How to Improve Your Voice Quickly and Naturally Using Support

The concept of support in singing is foundational, and yet in my experience, it is very difficult to find any real explanation on what support actually is and how to employ it properly. My first singing teacher taught me that support was “pushing out”, and other singing methods say that you don’t need to worry about support at all.

In this article, I will basically explain what support is and why it is the “cornerstone” or foundation of correct singing technique. Whether singing or speaking, correct support is the first port of call in answering the question of how to improve your voice.

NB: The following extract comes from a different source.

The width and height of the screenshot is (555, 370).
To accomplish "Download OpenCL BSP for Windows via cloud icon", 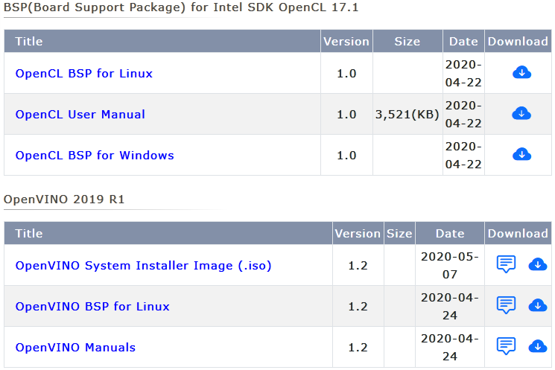I will [522, 154].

How To Improve Your Voice – Support Explained

So what is support, and how can we employ it in answering the question of how to improve your voice? Support can be defined as the collision of the two opposing sets of breathing muscles, that when they are applied consistently against one another, the vocal chords are automatically closed by reflex action and kept in a closed position while sound is produced with minimal interference from non-essential muscles.

What a mouthful! So lets break this down and I will talk you through the important points.

Collision of the Breathing Muscles

The first part talks about the collision of two opposing sets of breathing muscles. The breathing muscles we are talking about here are the following:

  1. The diaphragm
  2. The external intercostal muscles
  3. The abdominal muscles
  4. The internal intercostal muscles

The first two sets of muscles control inhalation and the last two sets of muscles control exhalation. These muscles can be seen in the following diagram:

How to improve your voice using the right breathing muscles

The question we must now answer is – how do you generate the collision? Well, the answer is surprisingly simple: just “pull up” before you start to sing, right after you have inhaled. Yep, that is all it takes to support the voice.If you like, you can break it down into 4 steps: inhale, pull up, sing, sustain the support while you sustain the note.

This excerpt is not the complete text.